I needed to be at my Collins Street desk at 8.45am listening spellbound to Managerial Plumphead asking me the questions that he had formulated overnight in such a way that I couldn’t possibly answer them, thereby demonstrating once more his rightful place further up the food chain.
Shower, clothes, acceptance of praise for faultless parenting and gone by 8.12am. Because I need coffee, I get off the 82 tram early and trawl Barkly St for same, but have to make do with an indifferent cappuccino because I just don’t have the firepower to argue for the long black that I had ordered to help shoehorn me into the day. I ignore the pedestrian lights at Leeds Street, and invite an angry carrillon from the tram I just left, now finding its way back to Moonee Ponds.
Ten minutes late, the 8.24am lopes into platform 5, grinning at my discomfort, and I take it personally. Noise Leak Boy beats me to the middle door of the second carriage and the last front-facing seat on the entire network. I settle into a thoughtlessly autographed seat and begin to wrestle with the nausea that facing the wrong way engenders in me. I note that Mazu, the Heavenly Queen guarding her temple next to the Maribyrnong River, has her back to me and fear this might be some kind of portent.

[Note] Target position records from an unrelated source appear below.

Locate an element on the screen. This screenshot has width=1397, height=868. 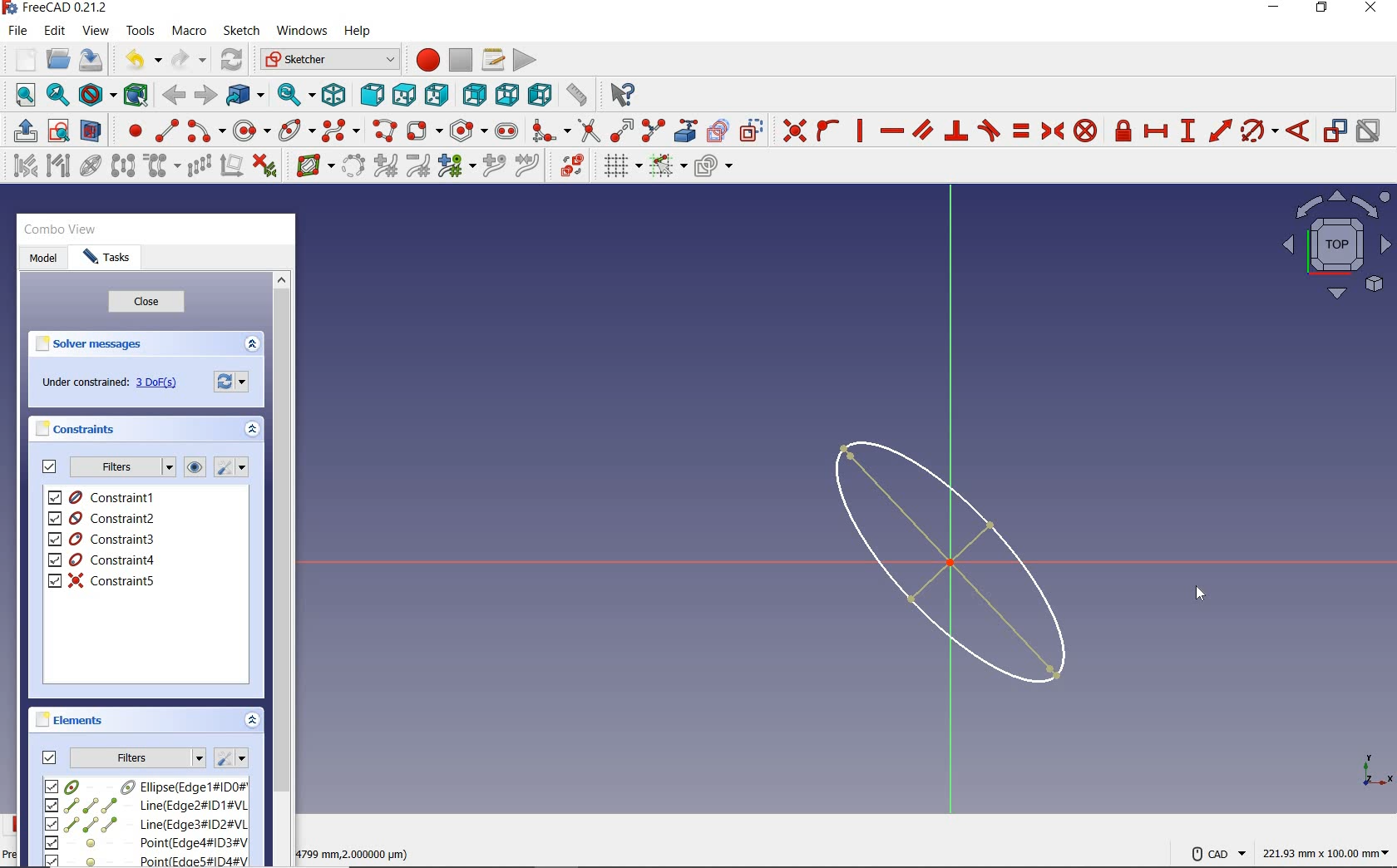
collapse is located at coordinates (251, 345).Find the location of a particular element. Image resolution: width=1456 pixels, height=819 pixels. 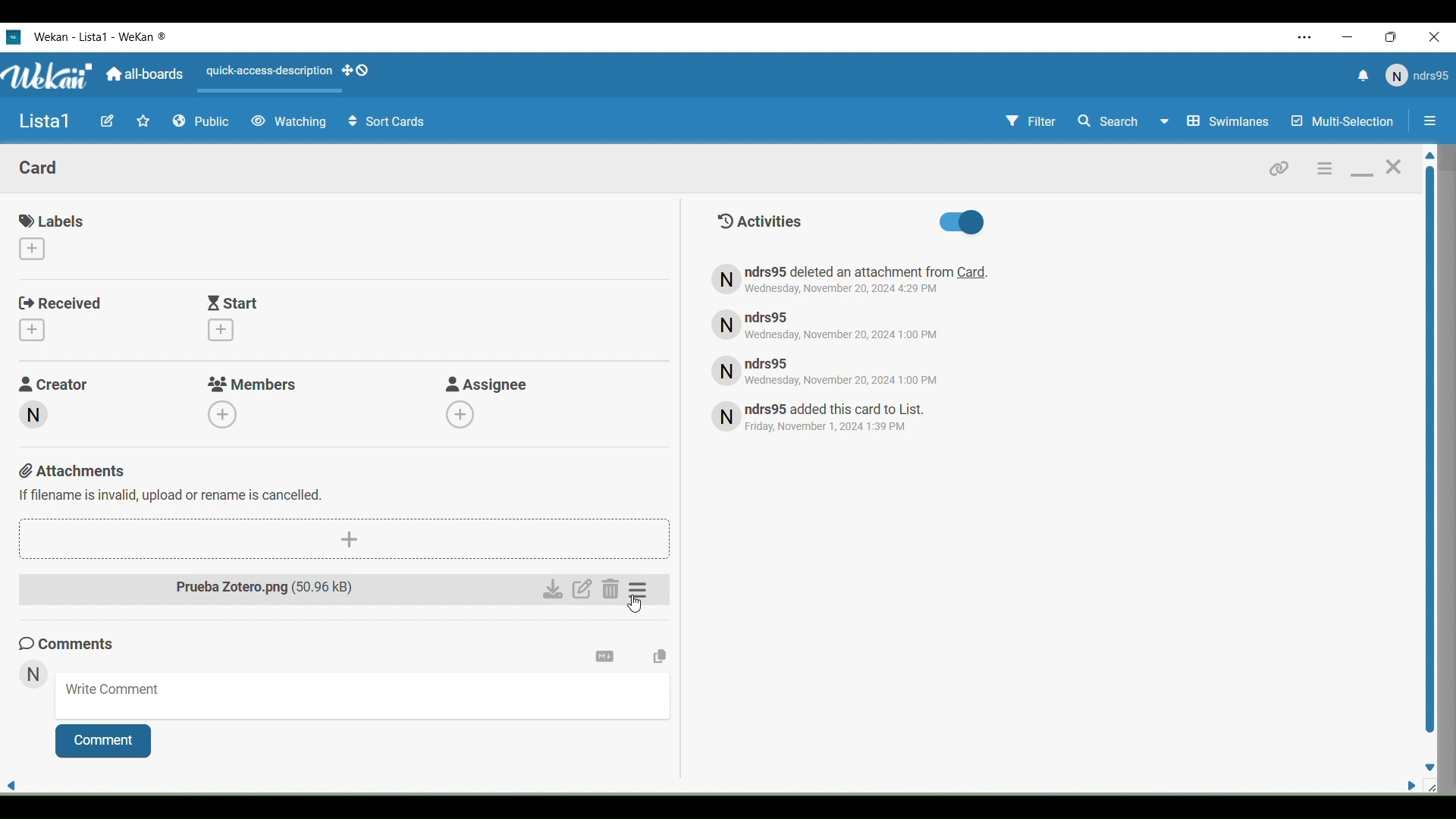

Maximize is located at coordinates (1396, 38).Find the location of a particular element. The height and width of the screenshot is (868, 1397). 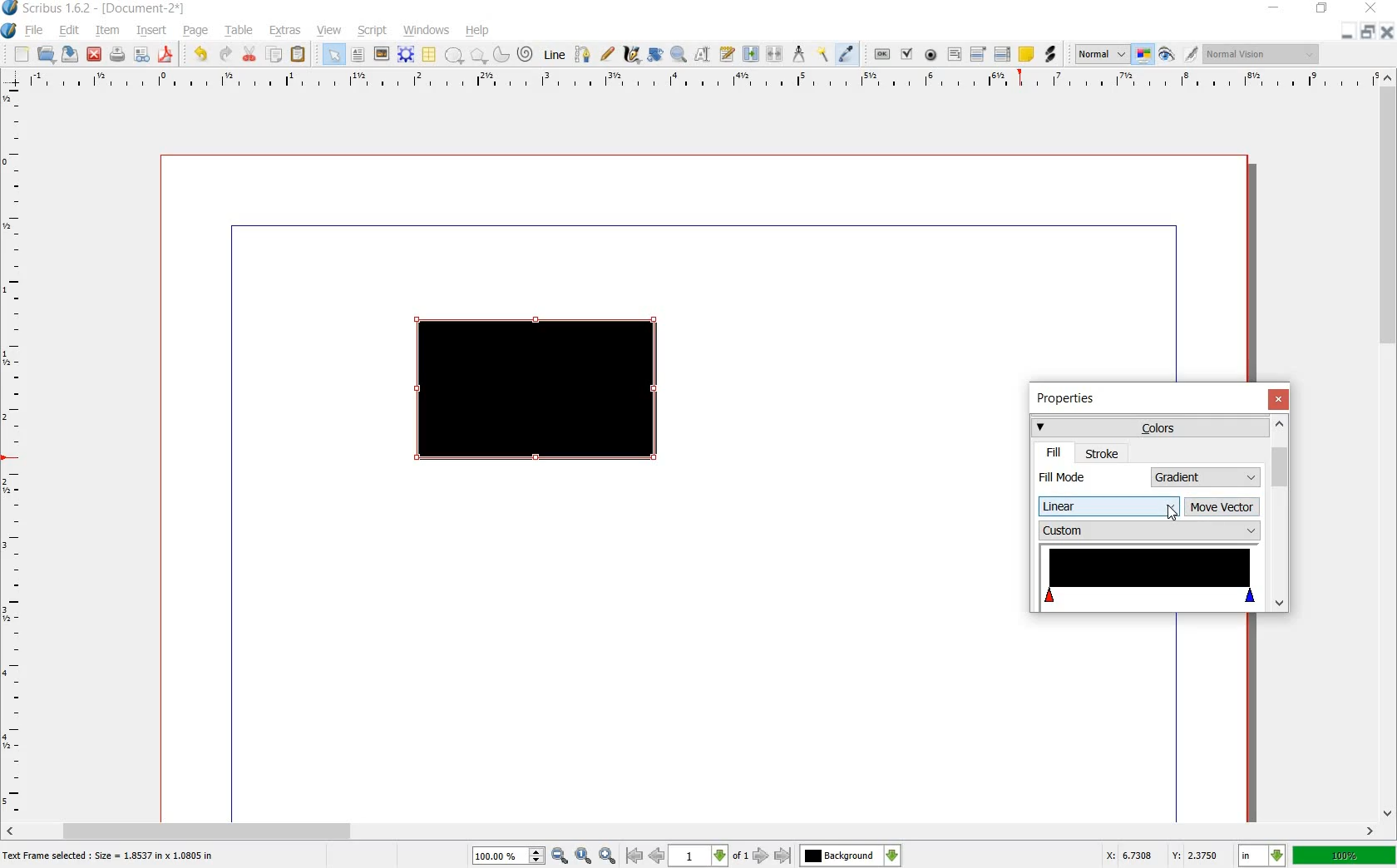

properties is located at coordinates (1071, 400).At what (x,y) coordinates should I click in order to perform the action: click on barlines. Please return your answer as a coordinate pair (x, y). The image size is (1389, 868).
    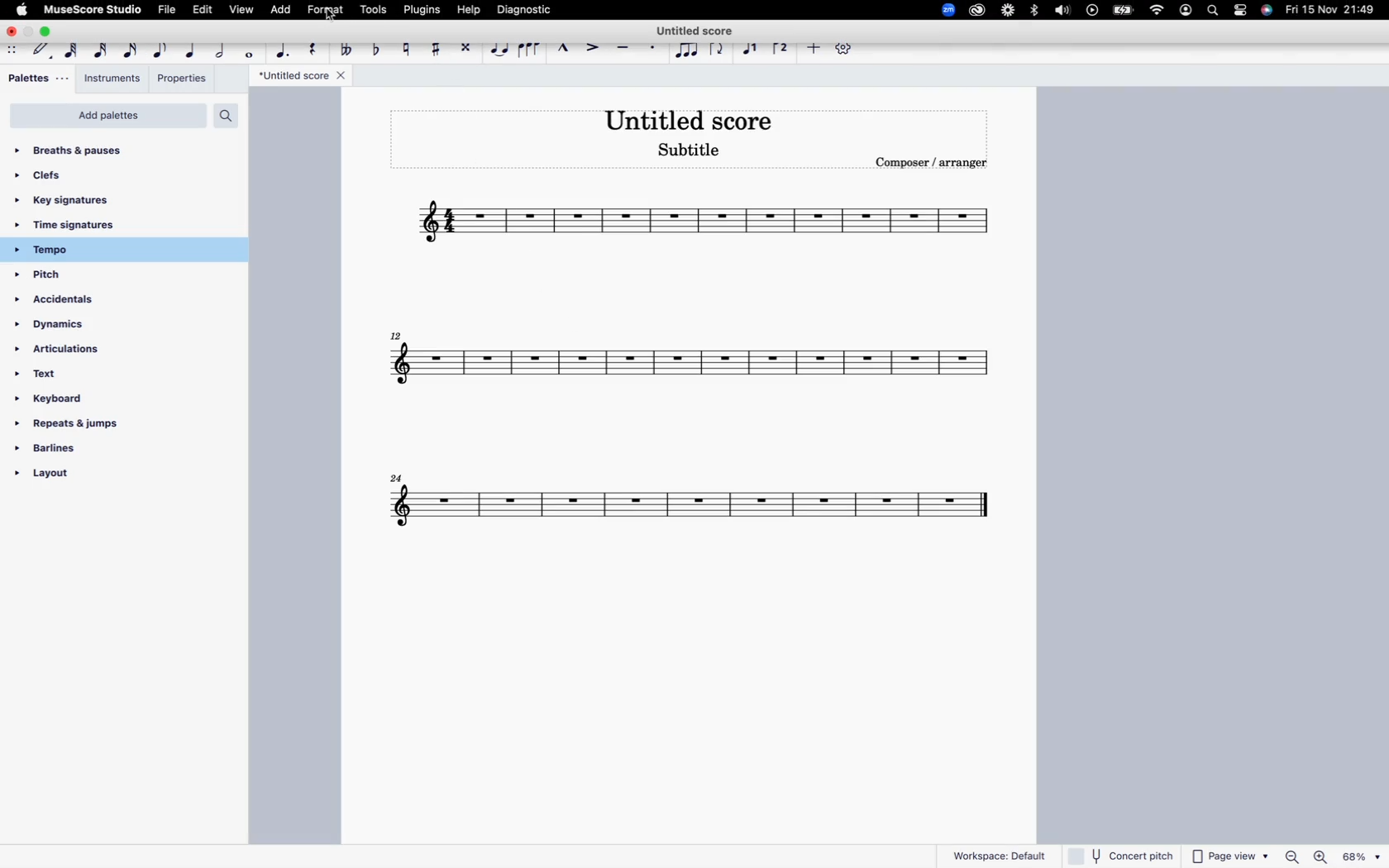
    Looking at the image, I should click on (76, 453). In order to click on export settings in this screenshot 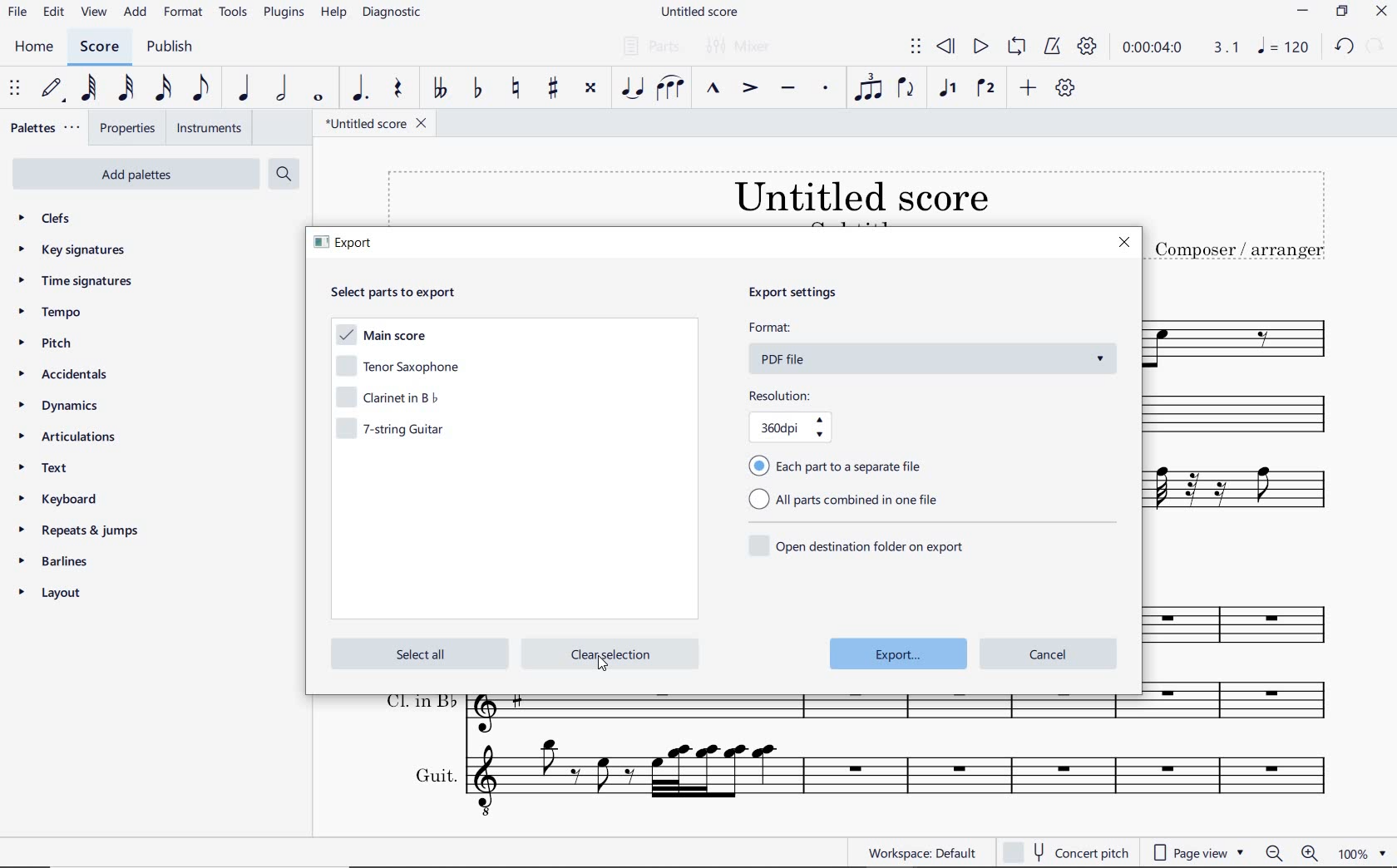, I will do `click(814, 294)`.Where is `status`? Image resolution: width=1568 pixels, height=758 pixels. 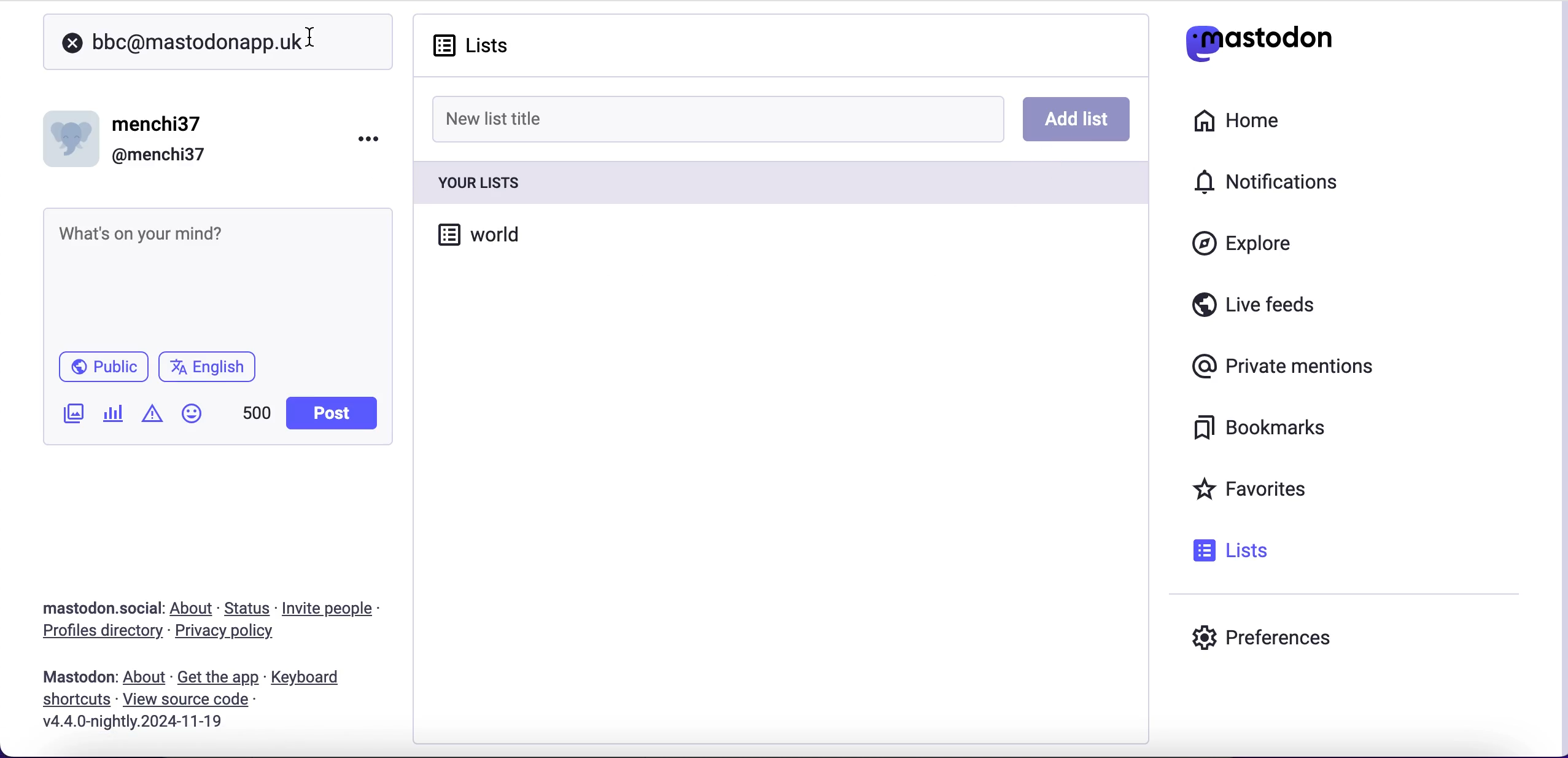
status is located at coordinates (249, 608).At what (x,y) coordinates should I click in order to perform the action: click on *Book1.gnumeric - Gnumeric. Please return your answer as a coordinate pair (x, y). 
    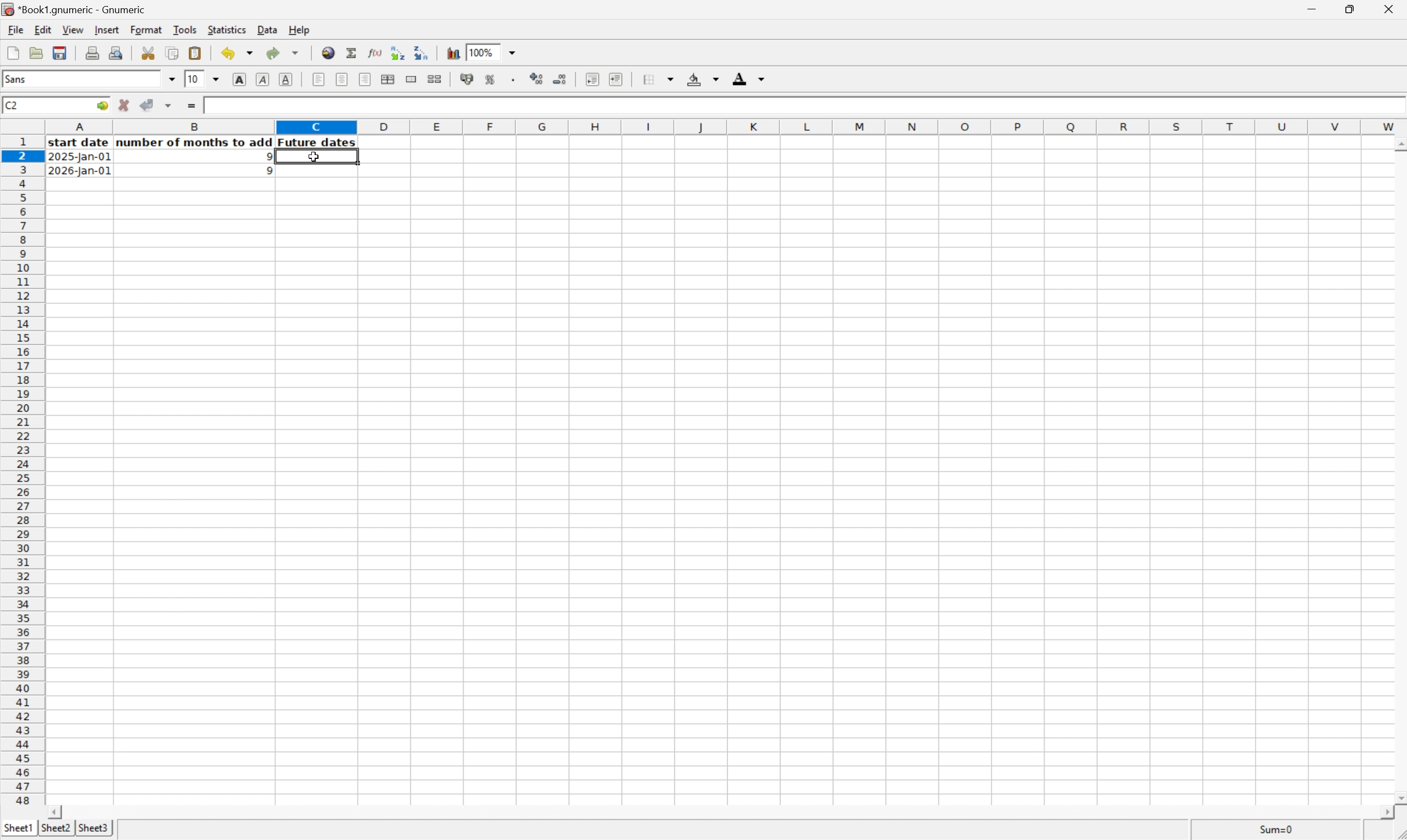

As we fizz into the valley of the shadow of graf [does ‘Pondlife’ really ‘rock’?], the carriage amplifies the din of its human cacophony – the sniffers, coughers and exaggerated yawners, the coffee slurpers, the schoolboy braggadocio escalators, the rhythmic clack of the device miners, and the increasingly rare page riffle of the endangered newspaper reader species. All an infringement on my soul, all I take as mocking me.
Then I am aware that the two women opposite are telling each other ghost stories. They frown into their task. Woman 1 is holding forth about an emptied out George Stephenson who prowls Flinders Street’s Platform 10, mystified as to where his favourite fishing spot might have gone.
As we slide by Docklands, sheets of rain rear up from the bay as if trying to wash away that whole architectural catastrophe, and we seek the shelter of Platform 10. I let all the passengers alight, then step out onto an abandoned platform.
And there he is. A lone figure at the wet end looking back at me over a translucent shoulder, his bearded face perplexed. I take the tunnel to Degraves Street, order a proper long black and call in sick.